» EXERCISE PROMPT: Each entry is to be retyped exactly as it appears, and each image is to be dropped.

» AVAILABLE DATA:
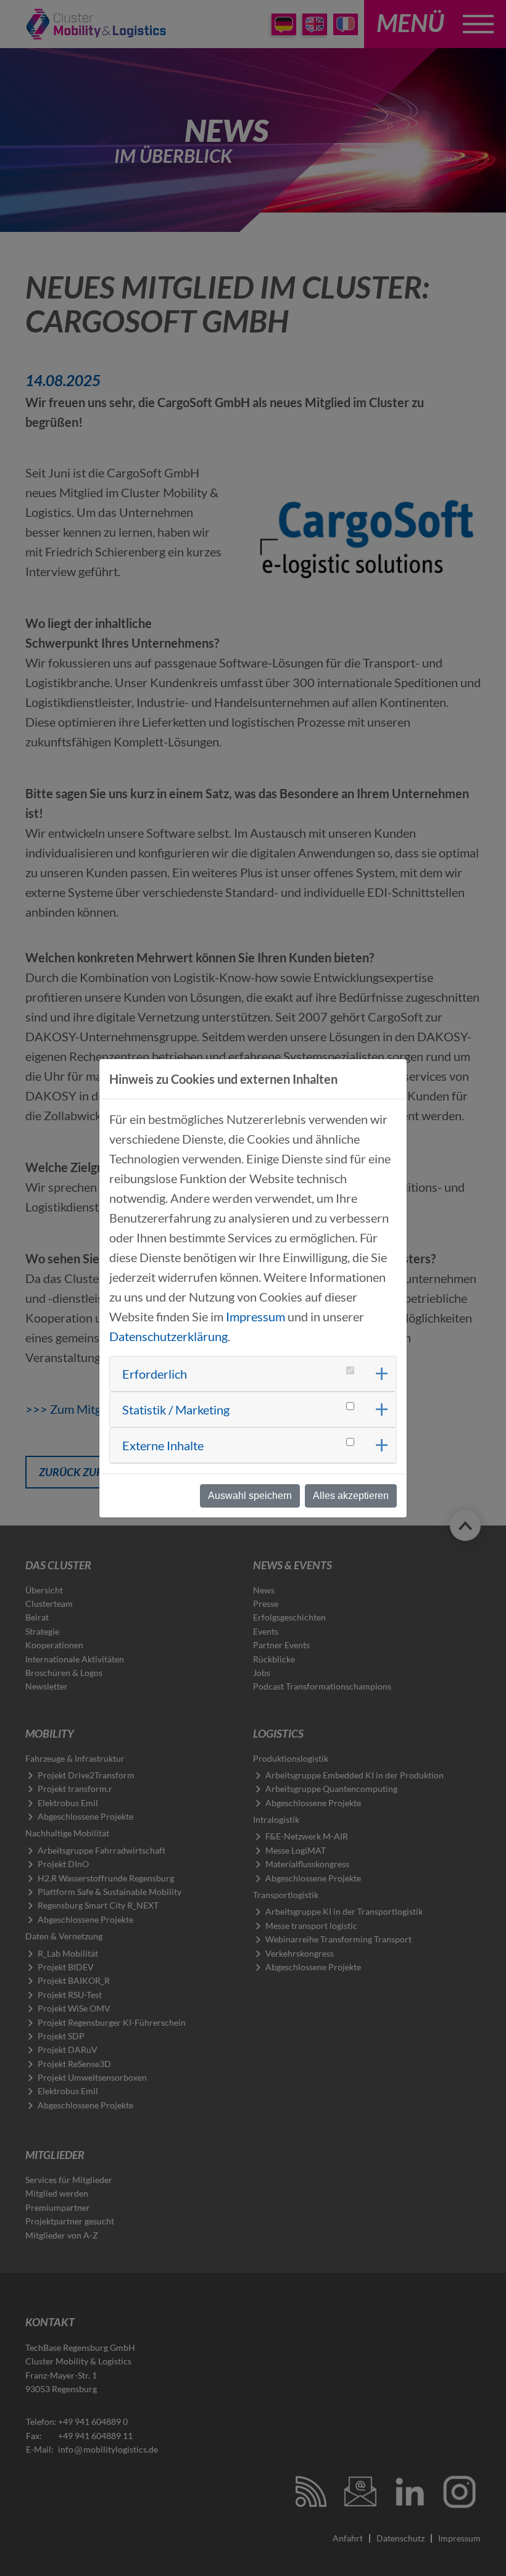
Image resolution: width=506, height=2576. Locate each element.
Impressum (255, 1316)
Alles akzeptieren (351, 1495)
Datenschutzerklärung (168, 1336)
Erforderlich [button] (154, 1373)
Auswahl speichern (250, 1495)
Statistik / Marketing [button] (176, 1409)
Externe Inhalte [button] (163, 1445)
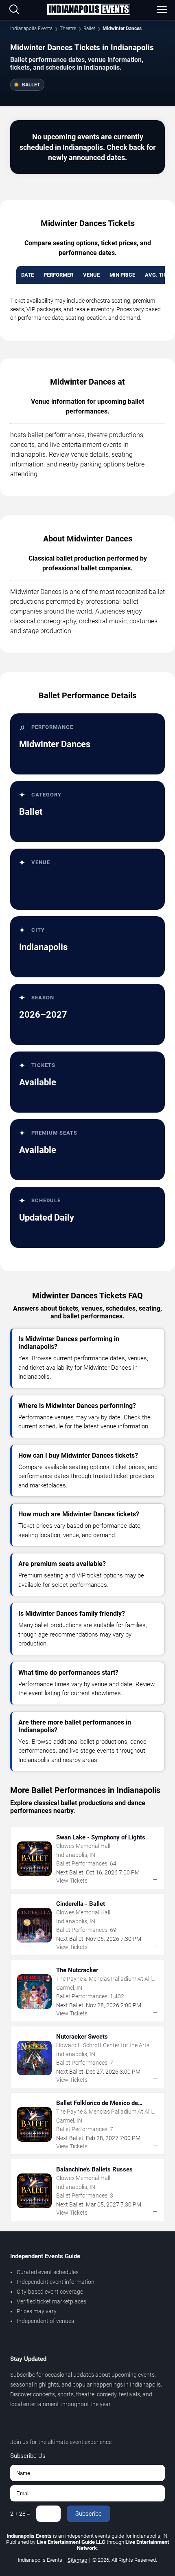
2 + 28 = (20, 2513)
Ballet (89, 28)
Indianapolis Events (31, 28)
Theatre (68, 28)
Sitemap (77, 2560)
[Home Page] (89, 9)
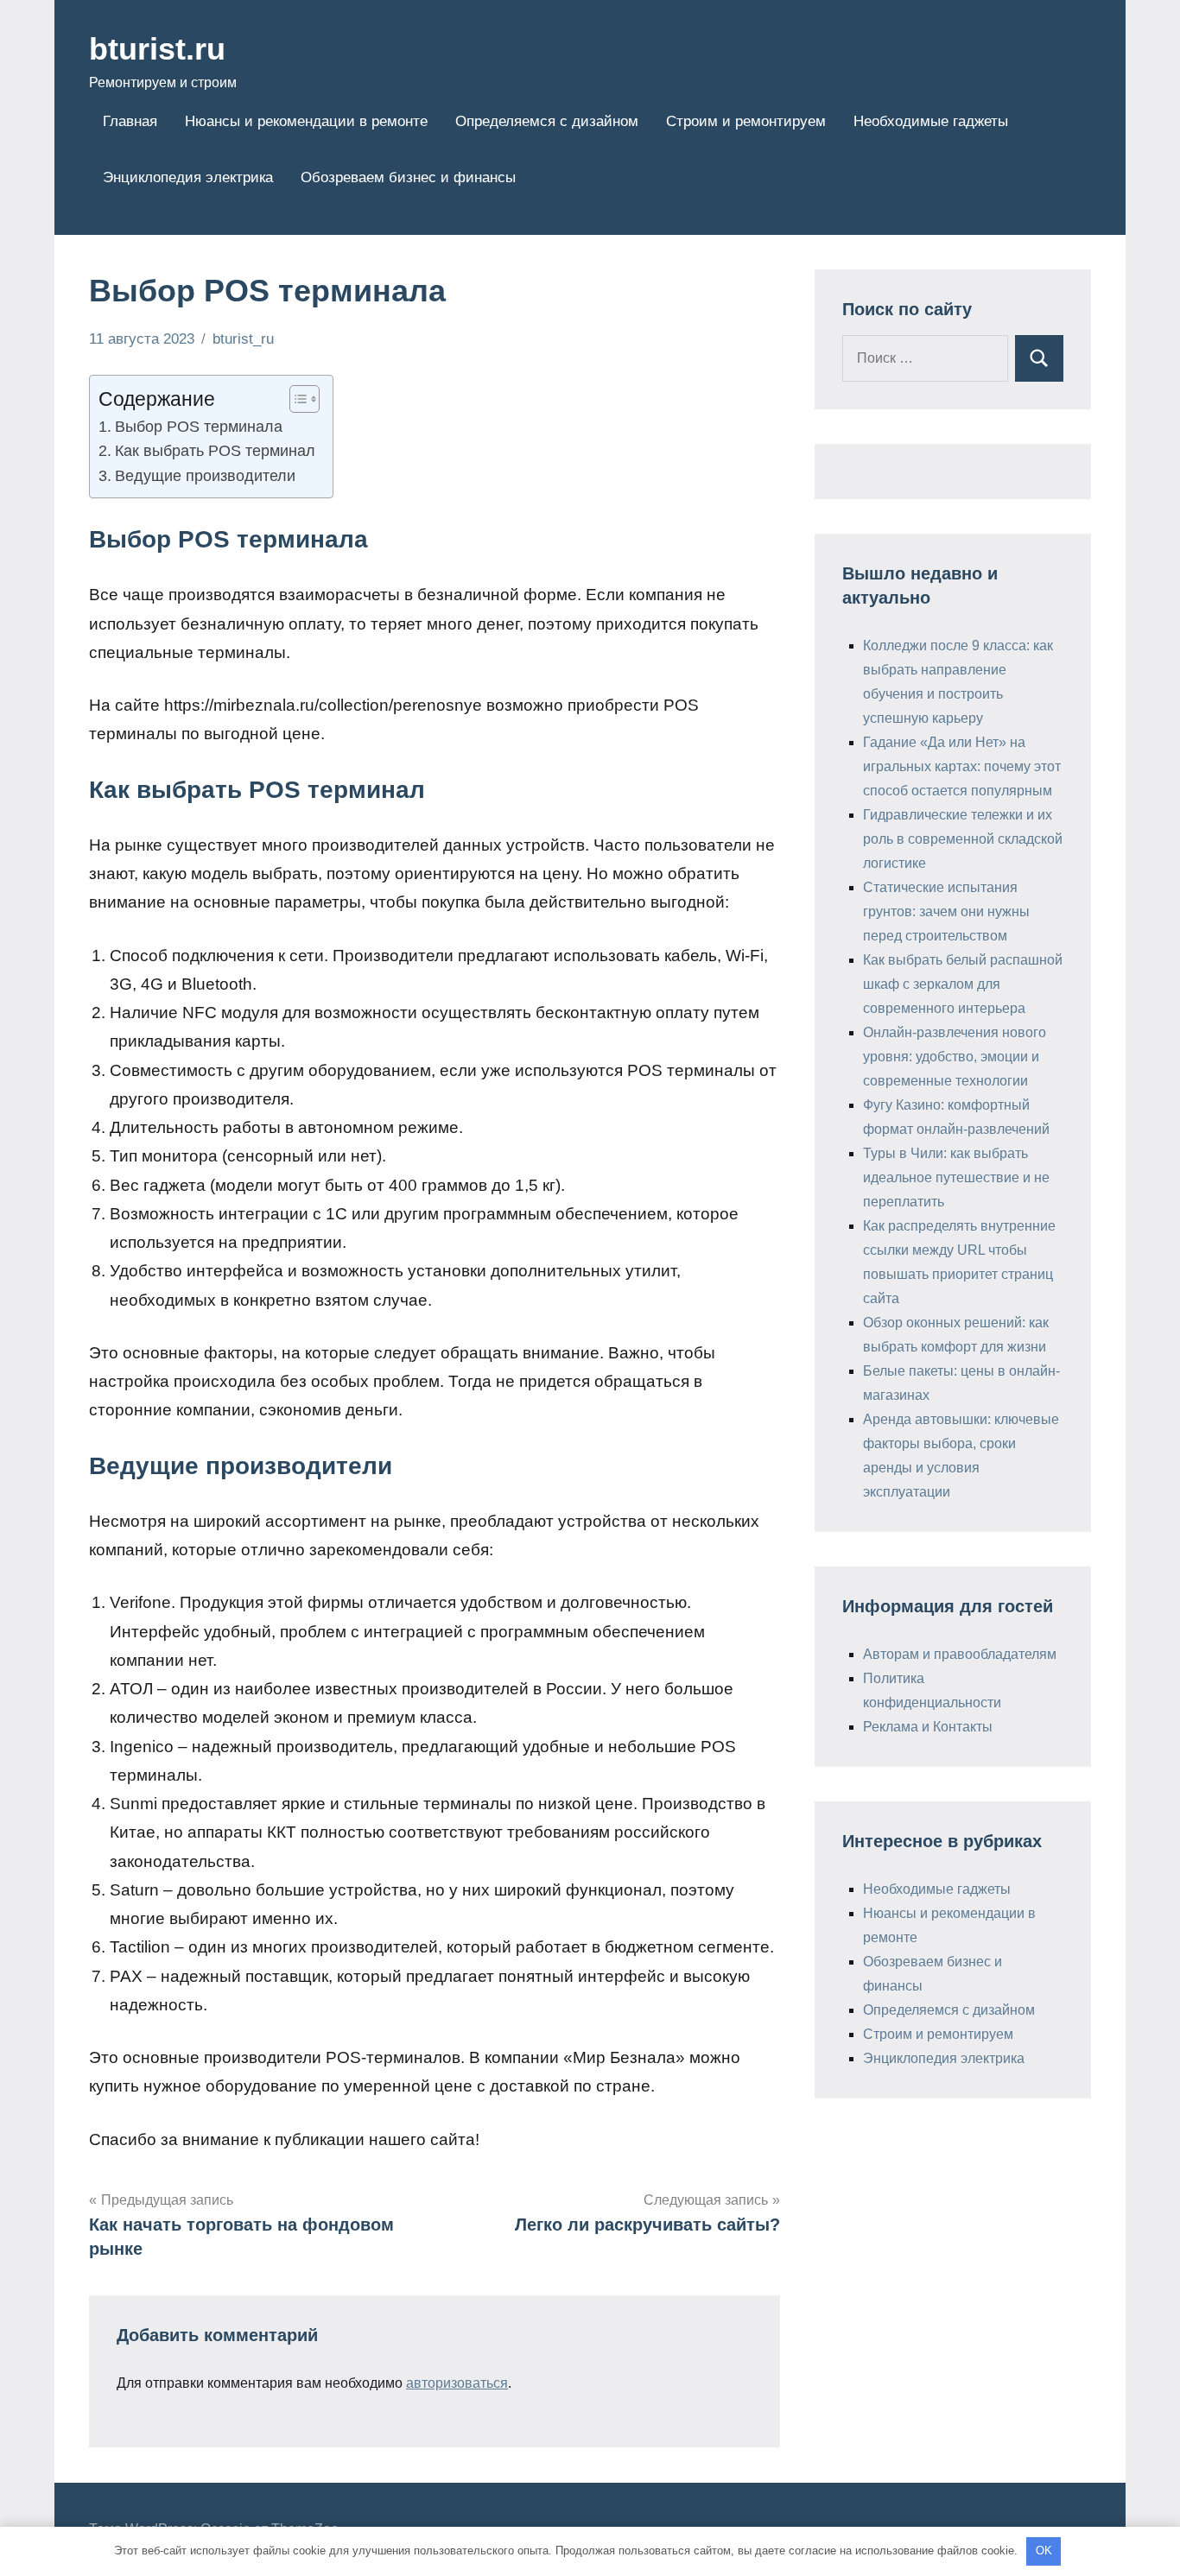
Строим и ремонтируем (746, 121)
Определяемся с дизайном (546, 121)
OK (1044, 2550)
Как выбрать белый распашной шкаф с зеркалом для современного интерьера (963, 984)
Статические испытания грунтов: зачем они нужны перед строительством (946, 911)
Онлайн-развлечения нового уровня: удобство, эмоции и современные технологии (954, 1056)
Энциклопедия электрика (188, 177)
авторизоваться (457, 2383)
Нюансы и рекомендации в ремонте (306, 121)
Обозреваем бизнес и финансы (408, 177)
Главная (130, 121)
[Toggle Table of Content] (295, 399)
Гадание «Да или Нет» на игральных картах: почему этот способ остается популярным (962, 766)
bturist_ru (243, 339)
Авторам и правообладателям (959, 1654)
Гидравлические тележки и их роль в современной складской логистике (963, 838)
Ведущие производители (205, 475)
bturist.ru (157, 48)
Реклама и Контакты (928, 1726)
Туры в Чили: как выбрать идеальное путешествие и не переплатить (956, 1177)
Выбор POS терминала (198, 426)
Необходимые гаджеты (930, 121)
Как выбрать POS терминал (215, 450)
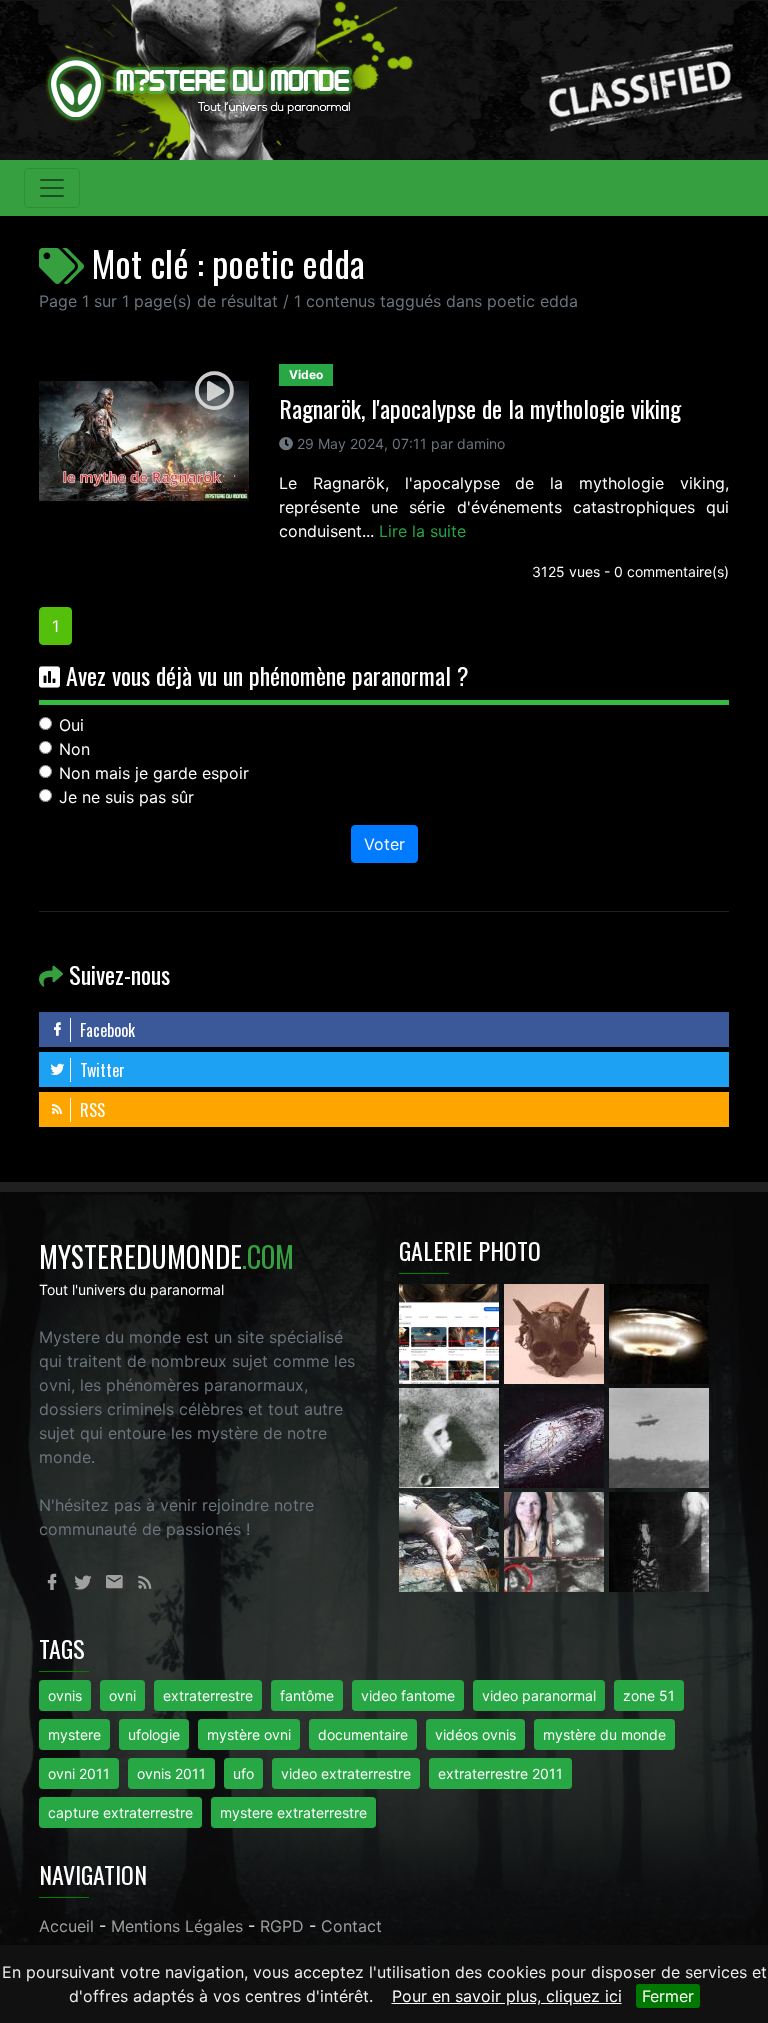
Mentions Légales (177, 1926)
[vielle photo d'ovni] (659, 1437)
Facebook (105, 1030)
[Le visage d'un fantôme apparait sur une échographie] (556, 1541)
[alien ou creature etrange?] (451, 1541)
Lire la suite (422, 531)
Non (74, 749)
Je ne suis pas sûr (126, 797)
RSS (90, 1110)
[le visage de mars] (451, 1437)
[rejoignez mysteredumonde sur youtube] (451, 1333)
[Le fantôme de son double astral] (659, 1541)
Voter (384, 844)
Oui (71, 725)
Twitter (100, 1070)
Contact (351, 1926)
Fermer (668, 1996)
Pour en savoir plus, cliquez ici (507, 1996)
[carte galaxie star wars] (556, 1437)
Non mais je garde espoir (154, 773)
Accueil (66, 1926)
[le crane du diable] (556, 1333)
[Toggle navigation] (52, 188)
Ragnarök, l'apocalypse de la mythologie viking (480, 408)
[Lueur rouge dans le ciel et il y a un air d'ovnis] (659, 1333)
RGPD (282, 1926)
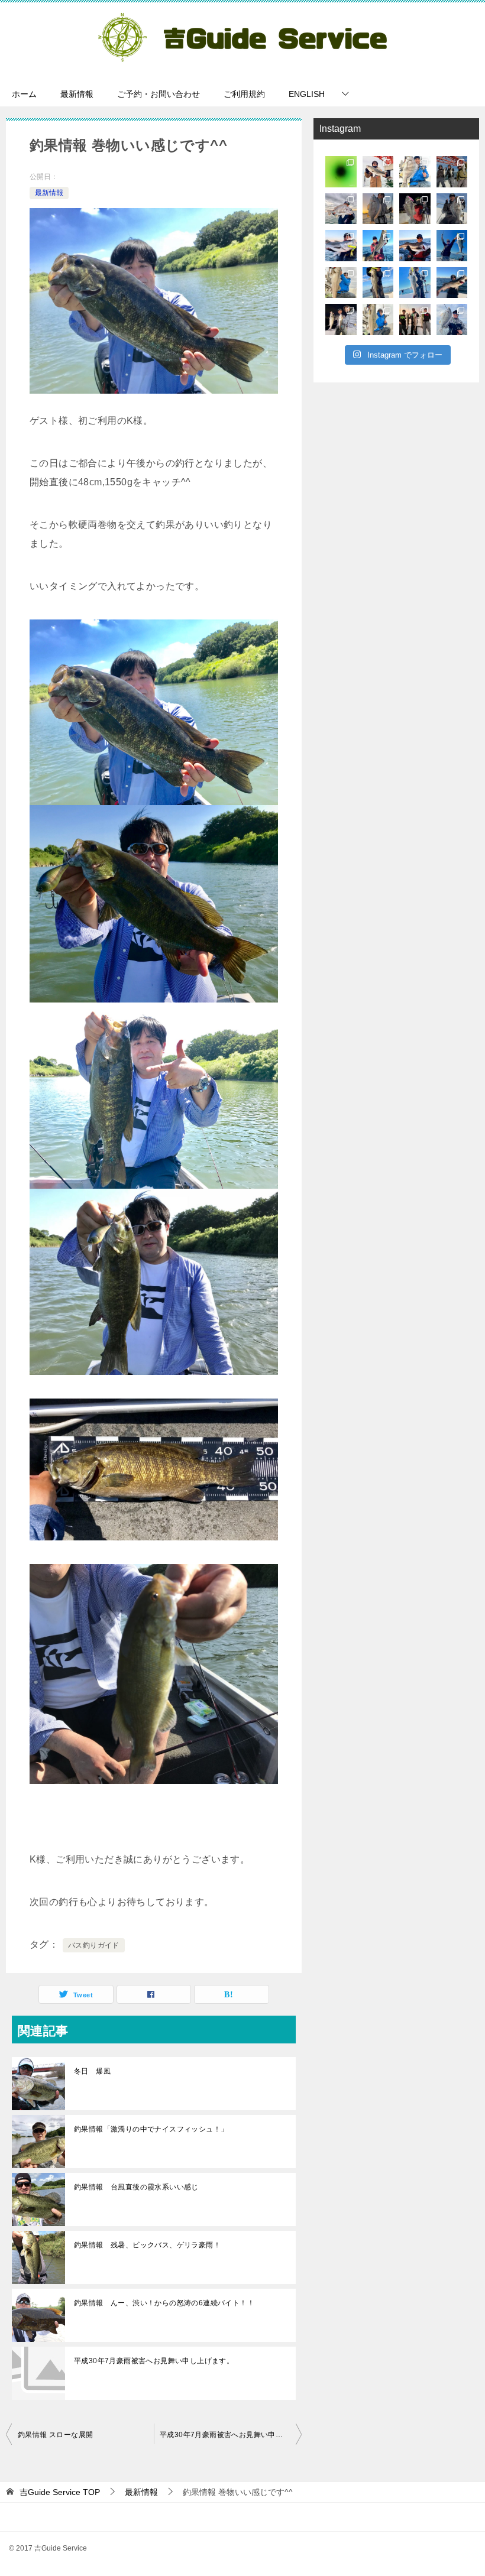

» TASK RESULT:
Image resolution: width=506, height=2576. Locate each element.
Impressum (255, 1316)
Alles akzeptieren (351, 1495)
Datenschutzerklärung (168, 1336)
Erforderlich [button] (154, 1373)
Auswahl speichern (250, 1495)
Statistik / Marketing [button] (176, 1409)
Externe Inhalte [button] (163, 1445)
2 + 28 = (20, 2513)
Ballet (89, 28)
Indianapolis Events (31, 28)
Theatre (68, 28)
Sitemap (77, 2560)
[Home Page] (89, 9)
Строим и ремонтируем (746, 121)
Определяемся с дизайном (546, 121)
OK (1044, 2550)
Как выбрать белый распашной шкаф с зеркалом для современного интерьера (963, 984)
Статические испытания грунтов: зачем они нужны перед строительством (946, 911)
Онлайн-развлечения нового уровня: удобство, эмоции и современные технологии (954, 1056)
Энциклопедия электрика (188, 177)
авторизоваться (457, 2383)
Нюансы и рекомендации в ремонте (306, 121)
Обозреваем бизнес и финансы (408, 177)
Главная (130, 121)
[Toggle Table of Content] (295, 399)
Гадание «Да или Нет» на игральных картах: почему этот способ остается популярным (962, 766)
bturist_ru (243, 339)
Авторам и правообладателям (959, 1654)
Гидравлические тележки и их роль в современной складской логистике (963, 838)
Ведущие производители (205, 475)
bturist.ru (157, 48)
Реклама и Контакты (928, 1726)
Туры в Чили: как выбрать идеальное путешествие и не переплатить (956, 1177)
Выбор POS терминала (198, 426)
Необходимые гаджеты (930, 121)
Как выбрать POS терминал (215, 450)
Mentions Légales (177, 1926)
[vielle photo d'ovni] (659, 1437)
Facebook (105, 1030)
[Le visage d'un fantôme apparait sur une échographie] (556, 1541)
[alien ou creature etrange?] (451, 1541)
Lire la suite (422, 531)
Non (74, 749)
Je ne suis pas sûr (126, 797)
RSS (90, 1110)
[le visage de mars] (451, 1437)
[rejoignez mysteredumonde sur youtube] (451, 1333)
[Le fantôme de son double astral] (659, 1541)
Voter (384, 844)
Oui (71, 725)
Twitter (100, 1070)
Contact (351, 1926)
Fermer (668, 1996)
Pour en savoir plus, cliquez ici (507, 1996)
[carte galaxie star wars] (556, 1437)
Non mais je garde espoir (154, 773)
Accueil (66, 1926)
[le crane du diable] (556, 1333)
[Toggle navigation] (52, 188)
Ragnarök, l'apocalypse de la mythologie viking (480, 408)
[Lueur rouge dans le ciel et il y a un air d'ovnis] (659, 1333)
RGPD (282, 1926)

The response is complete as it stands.